David Robertson conducts the New York Philharmonic with Garrick Ohlsson. Photo © Chris Lee
Robertson’s focus on balance, buoyancy and intricate cross-rhythms kept it all lightly sprung, the Phil producing a firm, brisk tone at the start and relishing the multi-hued colourations of Rachmaninov’s glittering orchestrations throughout. This was a most characterful reading, full of personality from soloist, conductor and orchestra, and the demonic frenzy, when summoned, was thrilling. The big tune was shaped just-so, the finish full of dash and vim. A really distinguished rendition. Ohlsson’s encore, Rachmaninov’s famous Prelude in C Sharp Minor, was a real barnstormer, earning well-deserved ovations.

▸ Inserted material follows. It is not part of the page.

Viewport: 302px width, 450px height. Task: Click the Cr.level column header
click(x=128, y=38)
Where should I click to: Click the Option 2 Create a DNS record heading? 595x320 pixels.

So, what of that much-anticipated Sibelius? Robertson combines a flexible, organic approach with a musical raconteur’s focus on storytelling. The composer insisted that the work has no program as such, but clearly something lies behind the endless ins and outs of this score, especially in the gnarly, elusive second movement. Robertson’s decision to push on without a break here was highly effective, as if the narrator of some Norse saga had simply turned a page and continued reading. The opening, punchier and more fleet of foot than is often the case, had a real lilt. Clearly, great attention has been paid as to how to fluidly negotiate Sibelius’s frequent gear changes.
With warm string tone and dark, warbling strings and brass, the orchestra dug in and went at it hell for leather, although Robertson’s urgency must have challenged the odd player used to broader tempi. With a compelling imaginative grasp on the whole, this was a magical, organically inspired reading, every twist and turn of the tale held up for our comprehension, then folded back into the whole. Horns and low brass were hair-raisingly affecting in the Andante, Christopher Martin’s melancholy trumpet solo especially so. Sherry Sylar’s oboe solos in the chorale-like trios of the helter-skelter Vivacissimo third movement were also noteworthy. A powerful finale crowned this reading, the big entries never overplayed, yet not short-changed either.
With a wonderful sense of dark to light, no wonder the Finns with their endless winters go crazy for this work. If anything, Robertson was even better than two years ago, his energetic and eloquent body language seeming to shape the music before our eyes. And how refreshing to hear something that you thought that you knew so well reinvented as a living, breathing organism.